Secondo EITO (European Information Technology Observatory), l'osservatorio realizzato ogni anno con il contributo delle fiere Smau, Cebit e Simo, di alcune associazioni europee e della Commissione Europea, il mercato ICT è in ripresa sia in Europa che in Italia. Dopo il triennio negativo 2001-2003, il rapporto EITO 2005 parla di una nuova fase di sviluppo, che porterà quest'anno l'intero comparto ICT a una crescita del 3,8% sia in Italia sia in Europa.

Una nuova fase di sviluppo trainata da banda larga, comunicazione mobile, nuovi contenuti digitali e software innovativo. "Per l'Europa e l'Italia il nuovo scenario digitale apre interessanti opportunità che partono dagli attuali punti di forza rappresentati dalla straordinaria diffusione di accessi a banda larga, dalla elevatissima penetrazione cellulare, dagli sviluppi della TV digitale, dalla leadership tecnologica nei terminali e nelle reti innovative orientate verso lo standard IP", dichiara Bruno Lamborghini, presidente di EITO.

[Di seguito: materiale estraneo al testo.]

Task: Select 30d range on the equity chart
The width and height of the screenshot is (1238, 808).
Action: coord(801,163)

Per l'Italia nel 2005 il Rapporto EITO prevede una crescita nelle telecomunicazioni nettamente superiore alla media europea, l'avvio dello sviluppo di contenuti on line e una ripresa anche nell'informatica (software innovativo e servizi IT). "Occorre concentrare tutti gli sforzi per cogliere subito le opportunità di una fase di discontinuità che apre grandi prospettive - aggiunge Lamborghini -. In tale direzione Smau può svolgere un ruolo importante" .

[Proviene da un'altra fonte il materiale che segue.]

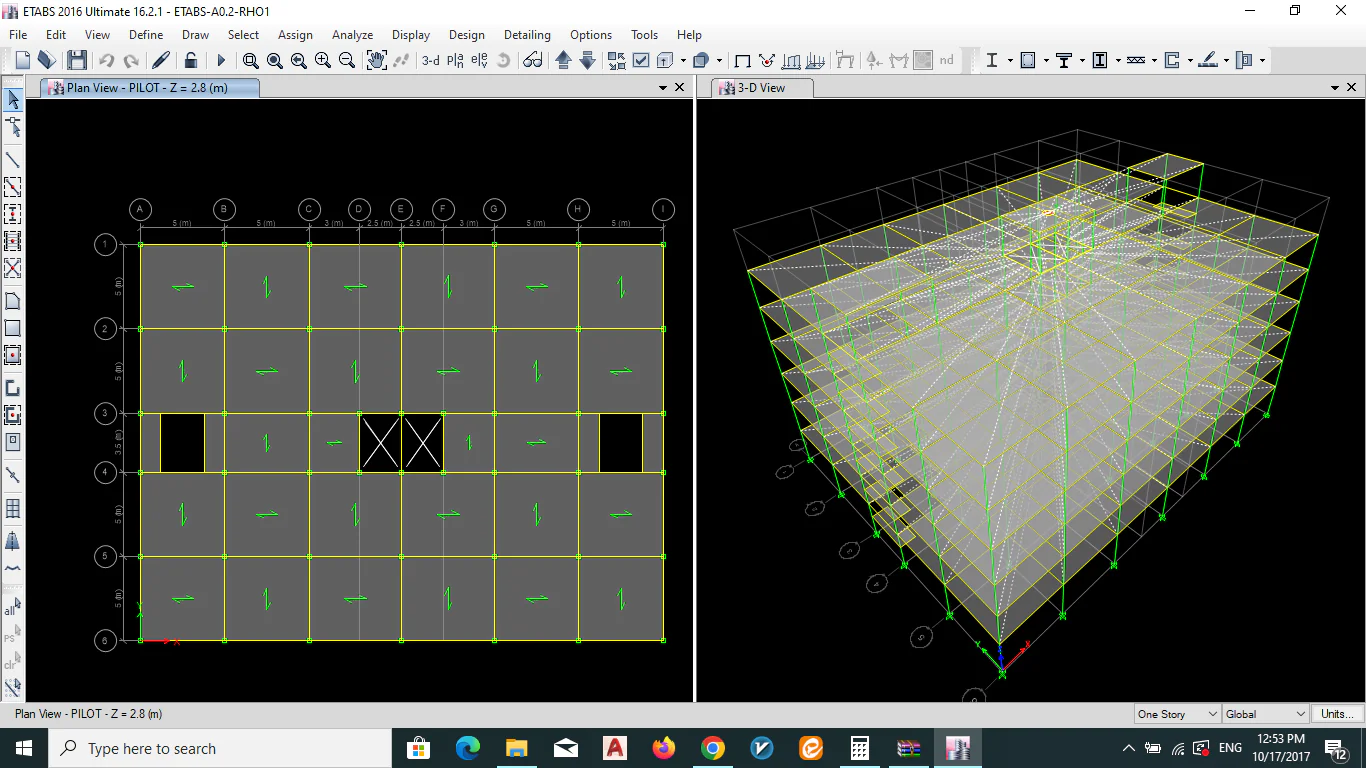Toggle the Lock Model padlock

tap(190, 61)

La straordinaria diffusione della banda larga nelle reti di telecomunicazione sia fisse che mobili sta aprendo "una nuova era" nella comunicazione di contenuti e applicazioni digitali. Attorno all'Internet Protocol (IP) si stanno realizzando nuovi processi di convergenza digitale tra reti di telecomunicazione, nuove reti wireless (WiFi e WiMax) e reti di televisione digitale terrestre e satellitare, che offrono sempre maggiore interoperabilità di accesso delle diverse tecnologie "any content, anytime, anywhere, any platform".

Di qui il ruolo centrale nella catena digitale del valore dei nuovi contenuti e servizi digitali e della evoluzione dei media musicali e video. A questo tema è stato dedicato uno studio specifico contenuto in EITO 2005 che analizza le tendenze evolutive seguendo tre filoni di accesso, dal personal computer su rete a banda larga alla TV digitale e alla rete cellulare mobile, evidenziando le opportunità delle applicazioni consumer/entertainment e in particolare gli sviluppi nell'area della mobilità.

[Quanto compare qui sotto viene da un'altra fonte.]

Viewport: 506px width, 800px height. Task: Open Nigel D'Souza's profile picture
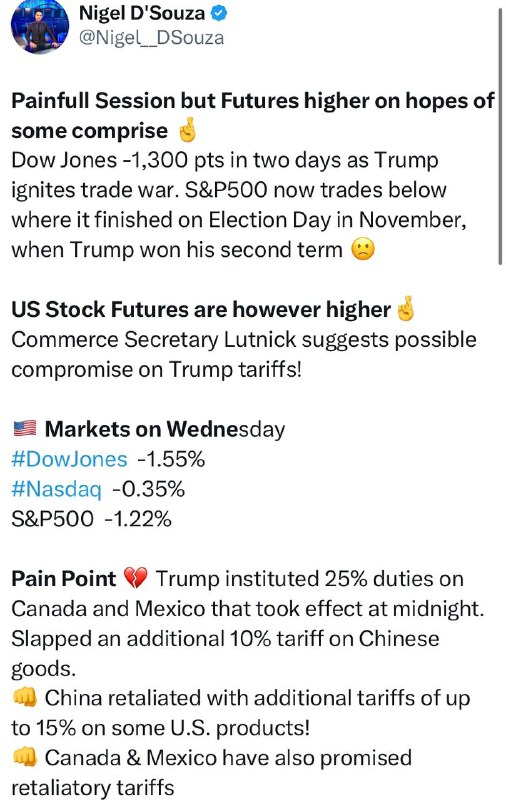click(x=39, y=26)
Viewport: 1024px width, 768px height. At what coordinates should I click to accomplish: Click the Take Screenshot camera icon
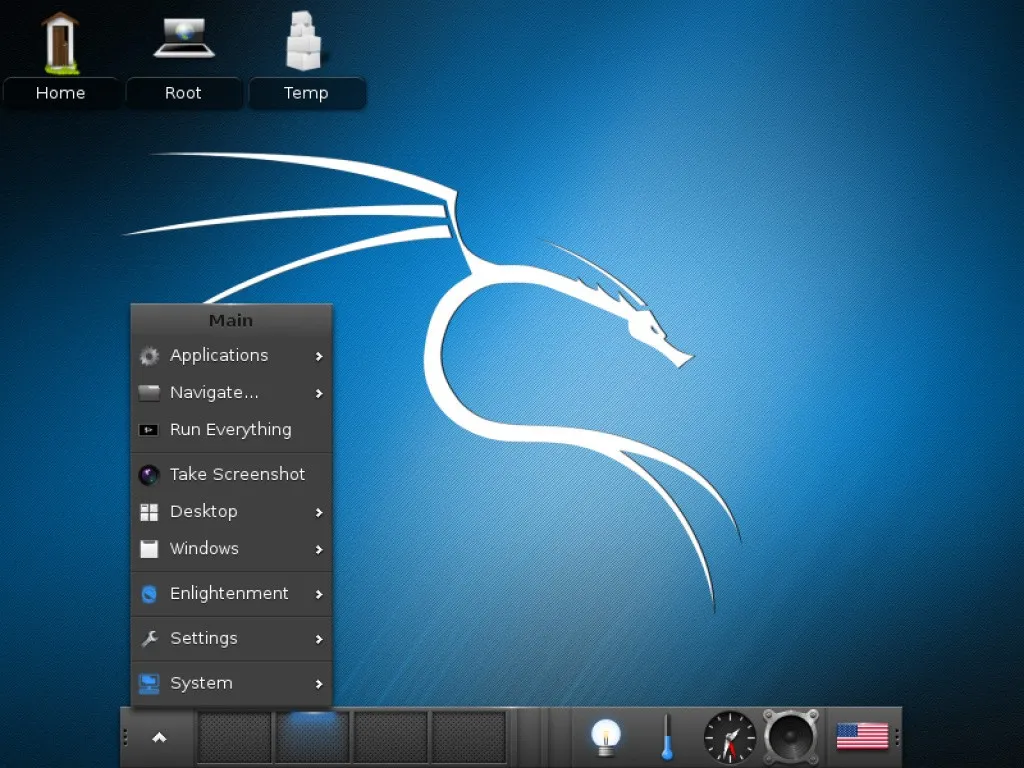[x=148, y=474]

Il mercato italiano presenta, in questo scenario, particolari vantaggi competitivi, secondo l'EITO: "Un'elevatissima penetrazione della telefonia cellulare (oltre 60 milioni di linee), l'accelerata diffusione di accessi a banda larga via DSL (verso gli 8 milioni), una politica tra le più attive per la televisione digitale terrestre e conseguenti valide competenze tecnologiche e applicative danno al nostro Paese nel 2005-2006 la più elevata prospettiva di crescita nelle telecomunicazioni tra i diversi Paesi europei (nel 2005 +4,4% rispetto al +3,3% della media europea)".